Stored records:
-*-*-

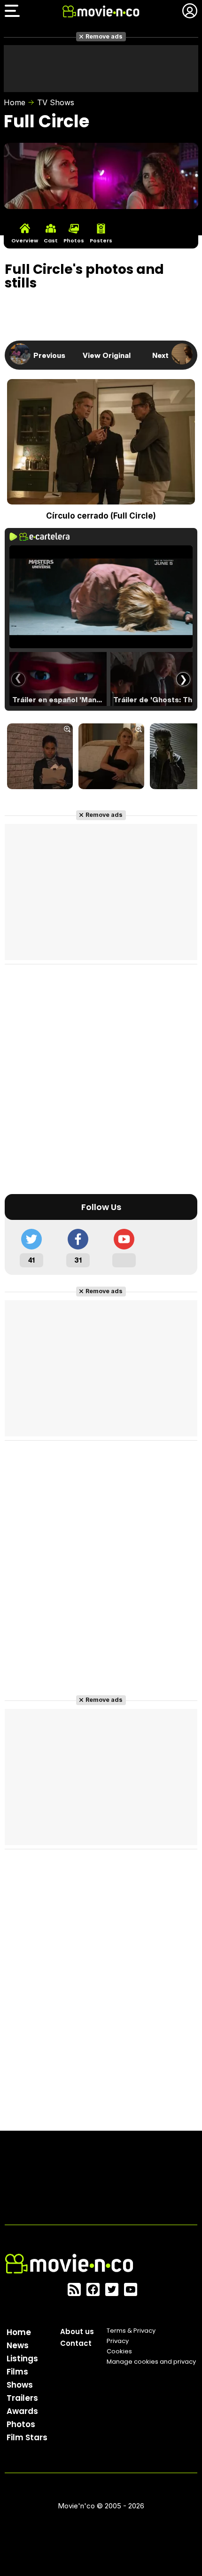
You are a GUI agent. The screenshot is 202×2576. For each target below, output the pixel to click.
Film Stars (27, 2437)
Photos (21, 2424)
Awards (22, 2411)
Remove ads (104, 36)
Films (17, 2371)
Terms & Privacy (131, 2330)
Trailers (22, 2398)
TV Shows (55, 102)
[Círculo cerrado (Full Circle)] (40, 757)
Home (14, 102)
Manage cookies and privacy (151, 2361)
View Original (107, 355)
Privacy (118, 2340)
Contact (76, 2343)
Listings (22, 2358)
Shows (20, 2384)
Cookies (119, 2351)
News (18, 2345)
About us (77, 2331)
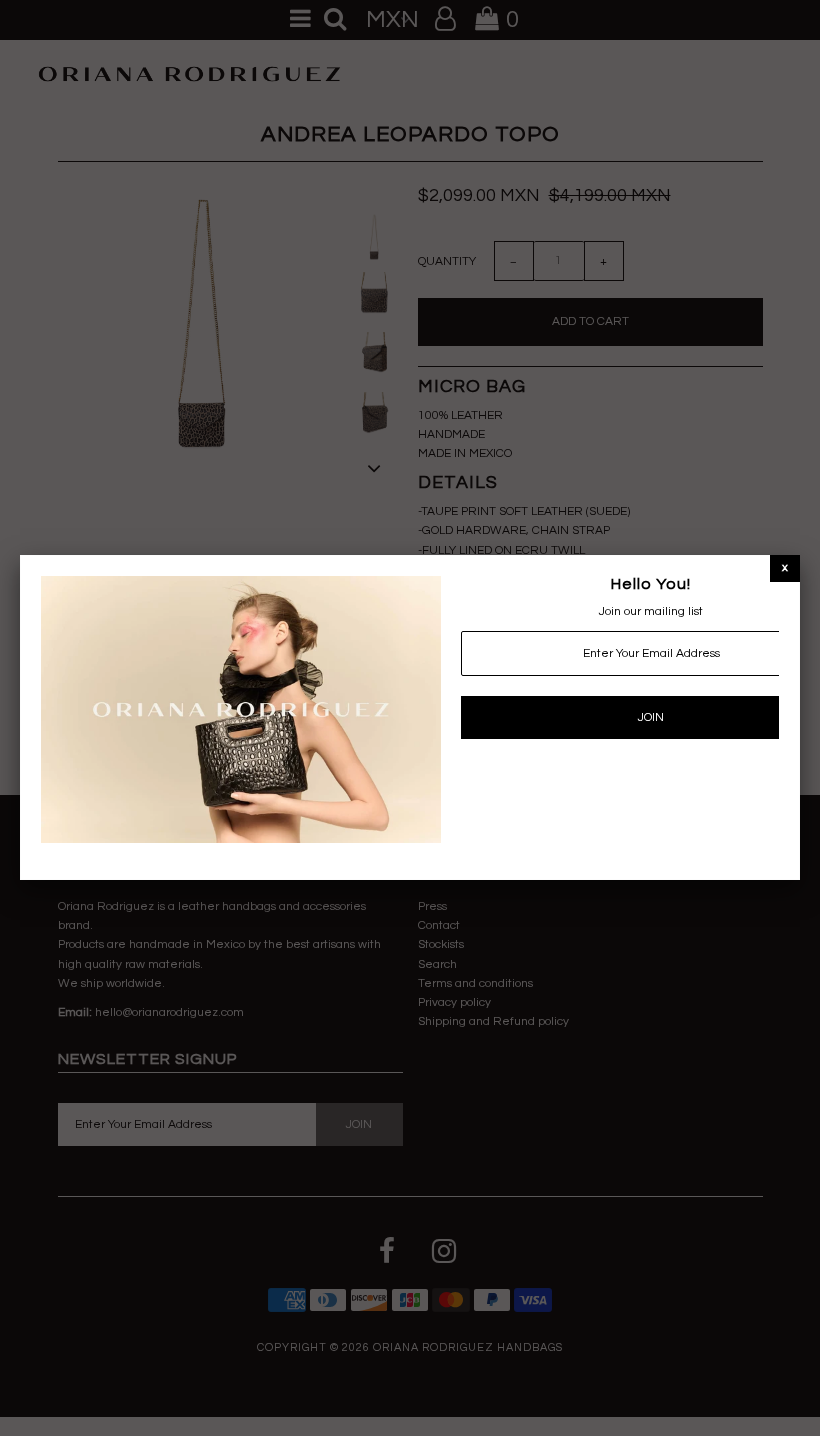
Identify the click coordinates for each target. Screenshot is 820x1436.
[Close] (785, 567)
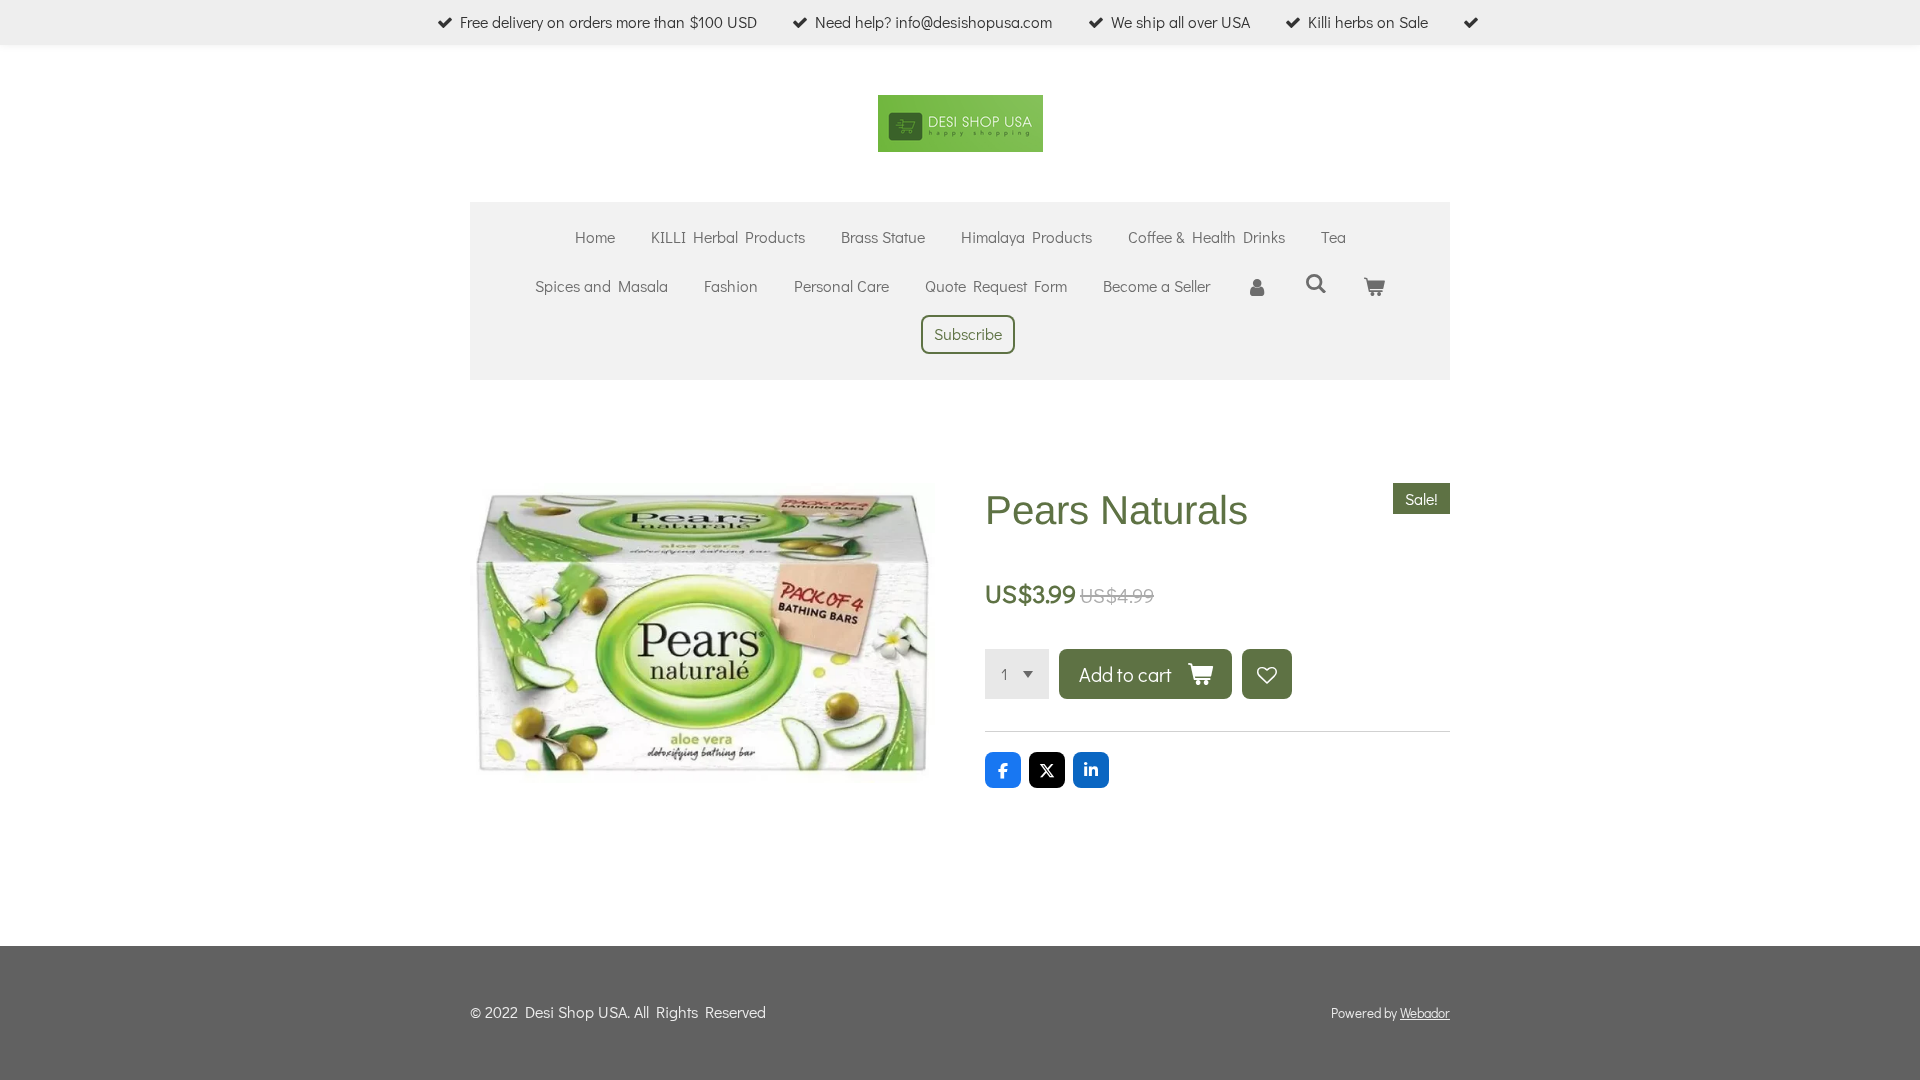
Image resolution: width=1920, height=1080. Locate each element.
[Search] (1315, 282)
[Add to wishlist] (1267, 674)
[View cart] (1374, 286)
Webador (1425, 1013)
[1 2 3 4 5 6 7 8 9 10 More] (1017, 674)
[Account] (1257, 286)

-*-*-

* How to complete this task *
The string "click" marks the lines to copy; report each of them from the data above.

* Solution to this problem *
You are a GUI agent. The screenshot is 202×2576. For each target below, output the pixel to click.
Identify the click coordinates for each target. Screenshot is 820x1436.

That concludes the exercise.